Golden Week! It’s the favorite holiday of all people Japanese. The week-long holiday celebrates four different occasions; a former Emperor Showa’s birthday, Constitution Day, Green Day & Children’s Day. With four major holidays in one week, the government decided to make it a full week-long. All week offices are closed and people travel far and wide. Unfortunately the holiday this year was a bit more tame than usual for obvious reasons (see Tohoku Earthquake). However I have still been able to enjoy the occasion. Let me tell you how.
The work week was very short. I only worked three days! At 9 PM Thursday night my holiday began. I started with a light dinner with Emma and two students. The next day, Friday, I hopped a train to a small town away from Tokyo called Hon-Atsugi. One of my new friends, Trevor, works and lives there. We cooked some dinner at his apartment and set out to find a special bar.

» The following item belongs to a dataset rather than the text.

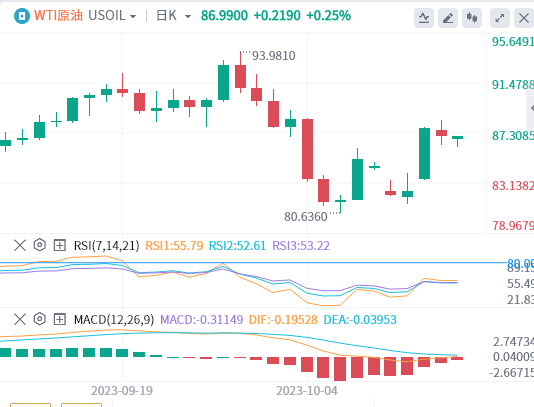
Task: Open the MACD indicator settings gear
Action: [x=40, y=319]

Trevor had found a real gem of a joint. After World War II General Douglas MacArthur oversaw the occupation of Japan. Over the course of six years he built and maintained a garage for his automobiles. Since then, his garage had been turned into a popular restaurant and bar aptly called, “MacArthur’s Garage.” I’m not sure if I fully believe the restaurants claim but it was fun nonetheless. The garage was covered in Western culture and decorations. And an old 1940’s Studebaker sat in the middle of the room. For two hours we hung about our table drinking, flirting with the wait staff and enjoying ourselves. Our night concluded back in the Ono for one final drink and some much-needed rest.
Sunday morning began bright and early. I met Elisha & Lauren at the Ono station and we boarded a train out-of-town. We were southbound for three days and two night in Hakone. Hakone is a very popular tourist attraction for Tokyoites. Less than two hours from my station, and less than three from central Tokyo, is the Hakone National Park. The region is famous for its mountains, hot springs and crater lake. Popular with locals and tourists alike, we embarked on our adventure.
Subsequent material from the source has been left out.